**HOW TO COMPLETE THIS TASK**.
All of the data below should be returned exactly.

**SUPPLIED ENTRIES**.

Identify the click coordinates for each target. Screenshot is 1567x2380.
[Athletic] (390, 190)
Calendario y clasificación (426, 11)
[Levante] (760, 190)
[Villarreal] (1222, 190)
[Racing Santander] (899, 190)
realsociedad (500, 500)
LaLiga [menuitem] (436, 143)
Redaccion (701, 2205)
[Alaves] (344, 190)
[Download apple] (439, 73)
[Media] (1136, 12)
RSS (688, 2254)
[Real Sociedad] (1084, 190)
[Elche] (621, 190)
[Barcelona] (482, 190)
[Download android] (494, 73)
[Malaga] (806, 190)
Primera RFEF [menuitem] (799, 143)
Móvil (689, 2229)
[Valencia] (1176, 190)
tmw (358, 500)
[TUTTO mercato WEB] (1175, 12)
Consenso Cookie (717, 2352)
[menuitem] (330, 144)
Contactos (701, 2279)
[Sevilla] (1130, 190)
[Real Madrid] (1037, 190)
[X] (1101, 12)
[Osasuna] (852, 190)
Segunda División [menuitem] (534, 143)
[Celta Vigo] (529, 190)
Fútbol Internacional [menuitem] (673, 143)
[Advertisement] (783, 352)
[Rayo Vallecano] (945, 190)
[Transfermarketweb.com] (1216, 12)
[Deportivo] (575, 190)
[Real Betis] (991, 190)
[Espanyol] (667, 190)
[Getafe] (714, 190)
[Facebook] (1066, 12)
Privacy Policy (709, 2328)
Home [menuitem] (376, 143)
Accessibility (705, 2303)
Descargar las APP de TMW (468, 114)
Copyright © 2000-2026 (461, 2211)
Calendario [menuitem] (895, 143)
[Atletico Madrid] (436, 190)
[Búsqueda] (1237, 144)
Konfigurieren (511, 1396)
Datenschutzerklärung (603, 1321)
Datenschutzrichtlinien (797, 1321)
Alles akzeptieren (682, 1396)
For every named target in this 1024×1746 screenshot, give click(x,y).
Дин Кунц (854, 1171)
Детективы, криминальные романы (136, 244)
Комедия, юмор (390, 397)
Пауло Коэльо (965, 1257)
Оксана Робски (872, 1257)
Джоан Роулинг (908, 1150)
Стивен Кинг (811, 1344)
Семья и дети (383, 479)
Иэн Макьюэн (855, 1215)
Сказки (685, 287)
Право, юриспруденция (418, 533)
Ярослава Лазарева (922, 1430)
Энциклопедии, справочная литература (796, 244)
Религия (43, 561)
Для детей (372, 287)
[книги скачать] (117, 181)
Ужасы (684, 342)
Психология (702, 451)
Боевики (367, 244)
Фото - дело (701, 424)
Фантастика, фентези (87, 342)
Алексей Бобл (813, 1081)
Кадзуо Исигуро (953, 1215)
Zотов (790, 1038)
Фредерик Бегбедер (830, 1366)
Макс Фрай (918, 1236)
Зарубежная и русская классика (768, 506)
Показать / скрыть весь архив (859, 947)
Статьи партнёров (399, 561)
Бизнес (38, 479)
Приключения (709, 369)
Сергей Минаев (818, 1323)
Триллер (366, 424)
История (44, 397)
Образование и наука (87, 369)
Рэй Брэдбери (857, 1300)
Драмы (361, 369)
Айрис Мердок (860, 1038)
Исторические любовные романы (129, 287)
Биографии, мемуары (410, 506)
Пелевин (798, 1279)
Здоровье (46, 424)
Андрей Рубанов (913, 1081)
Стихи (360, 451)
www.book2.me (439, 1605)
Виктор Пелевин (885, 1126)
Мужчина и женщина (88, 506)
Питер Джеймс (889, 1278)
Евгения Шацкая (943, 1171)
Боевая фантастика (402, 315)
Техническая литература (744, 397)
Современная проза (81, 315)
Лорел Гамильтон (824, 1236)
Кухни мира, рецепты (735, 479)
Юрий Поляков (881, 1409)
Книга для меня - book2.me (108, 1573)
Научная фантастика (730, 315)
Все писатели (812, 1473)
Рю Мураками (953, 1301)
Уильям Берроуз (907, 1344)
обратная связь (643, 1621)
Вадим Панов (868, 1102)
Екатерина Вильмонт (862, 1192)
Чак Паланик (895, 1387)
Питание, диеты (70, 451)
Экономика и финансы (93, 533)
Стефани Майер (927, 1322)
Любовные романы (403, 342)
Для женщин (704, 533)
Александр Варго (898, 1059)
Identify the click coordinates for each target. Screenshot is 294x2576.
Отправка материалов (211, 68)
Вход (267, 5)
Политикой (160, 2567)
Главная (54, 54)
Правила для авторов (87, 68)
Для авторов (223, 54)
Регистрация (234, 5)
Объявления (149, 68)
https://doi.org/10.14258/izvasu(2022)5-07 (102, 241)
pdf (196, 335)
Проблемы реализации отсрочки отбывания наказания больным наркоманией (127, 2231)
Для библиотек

**RESULT OF THIS TASK**.
Identify the click coordinates for each target. Screenshot is 1567x2380.
[Athletic] (390, 190)
Calendario y clasificación (426, 11)
[Levante] (760, 190)
[Villarreal] (1222, 190)
[Racing Santander] (899, 190)
realsociedad (500, 500)
LaLiga [menuitem] (436, 143)
Redaccion (701, 2205)
[Alaves] (344, 190)
[Download apple] (439, 73)
[Media] (1136, 12)
RSS (688, 2254)
[Real Sociedad] (1084, 190)
[Elche] (621, 190)
[Barcelona] (482, 190)
[Download android] (494, 73)
[Malaga] (806, 190)
Primera RFEF [menuitem] (799, 143)
Móvil (689, 2229)
[Valencia] (1176, 190)
tmw (358, 500)
[TUTTO mercato WEB] (1175, 12)
Consenso Cookie (717, 2352)
[menuitem] (330, 144)
Contactos (701, 2279)
[Sevilla] (1130, 190)
[Real Madrid] (1037, 190)
[X] (1101, 12)
[Osasuna] (852, 190)
Segunda División [menuitem] (534, 143)
[Celta Vigo] (529, 190)
Fútbol Internacional [menuitem] (673, 143)
[Advertisement] (783, 352)
[Rayo Vallecano] (945, 190)
[Transfermarketweb.com] (1216, 12)
[Deportivo] (575, 190)
[Real Betis] (991, 190)
[Espanyol] (667, 190)
[Getafe] (714, 190)
[Facebook] (1066, 12)
Privacy Policy (709, 2328)
Home [menuitem] (376, 143)
Accessibility (705, 2303)
Descargar las APP de TMW (468, 114)
Copyright © 2000-2026 (461, 2211)
Calendario [menuitem] (895, 143)
[Atletico Madrid] (436, 190)
[Búsqueda] (1237, 144)
Konfigurieren (511, 1396)
Datenschutzerklärung (603, 1321)
Datenschutzrichtlinien (797, 1321)
Alles akzeptieren (682, 1396)
For every named target in this 1024×1746 screenshot, give click(x,y).
Дин Кунц (854, 1171)
Детективы, криминальные романы (136, 244)
Комедия, юмор (390, 397)
Пауло Коэльо (965, 1257)
Оксана Робски (872, 1257)
Джоан Роулинг (908, 1150)
Стивен Кинг (811, 1344)
Семья и дети (383, 479)
Иэн Макьюэн (855, 1215)
Сказки (685, 287)
Право, юриспруденция (418, 533)
Ярослава Лазарева (922, 1430)
Энциклопедии, справочная литература (796, 244)
Религия (43, 561)
Для детей (372, 287)
[книги скачать] (117, 181)
Ужасы (684, 342)
Психология (702, 451)
Боевики (367, 244)
Фото - дело (701, 424)
Фантастика, фентези (87, 342)
Алексей Бобл (813, 1081)
Кадзуо Исигуро (953, 1215)
Zотов (790, 1038)
Фредерик Бегбедер (830, 1366)
Макс Фрай (918, 1236)
Зарубежная и русская классика (768, 506)
Показать / скрыть весь архив (859, 947)
Статьи партнёров (399, 561)
Бизнес (38, 479)
Приключения (709, 369)
Сергей Минаев (818, 1323)
Триллер (366, 424)
История (44, 397)
Образование и наука (87, 369)
Рэй Брэдбери (857, 1300)
Драмы (361, 369)
Айрис Мердок (860, 1038)
Исторические любовные романы (129, 287)
Биографии, мемуары (410, 506)
Пелевин (798, 1279)
Здоровье (46, 424)
Андрей Рубанов (913, 1081)
Стихи (360, 451)
www.book2.me (439, 1605)
Виктор Пелевин (885, 1126)
Мужчина и женщина (88, 506)
Питер Джеймс (889, 1278)
Евгения Шацкая (943, 1171)
Боевая фантастика (402, 315)
Техническая литература (744, 397)
Современная проза (81, 315)
Лорел Гамильтон (824, 1236)
Кухни мира, рецепты (735, 479)
Юрий Поляков (881, 1409)
Книга для меня - book2.me (108, 1573)
Научная фантастика (730, 315)
Все писатели (812, 1473)
Рю Мураками (953, 1301)
Уильям Берроуз (907, 1344)
обратная связь (643, 1621)
Вадим Панов (868, 1102)
Екатерина Вильмонт (862, 1192)
Чак Паланик (895, 1387)
Питание, диеты (70, 451)
Экономика и финансы (93, 533)
Стефани Майер (927, 1322)
Любовные романы (403, 342)
Для женщин (704, 533)
Александр Варго (898, 1059)
Identify the click coordinates for each target. Screenshot is 294x2576.
Отправка материалов (211, 68)
Вход (267, 5)
Политикой (160, 2567)
Главная (54, 54)
Правила для авторов (87, 68)
Для авторов (223, 54)
Регистрация (234, 5)
Объявления (149, 68)
https://doi.org/10.14258/izvasu(2022)5-07 (102, 241)
pdf (196, 335)
Проблемы реализации отсрочки отбывания наказания больным наркоманией (127, 2231)
Для библиотек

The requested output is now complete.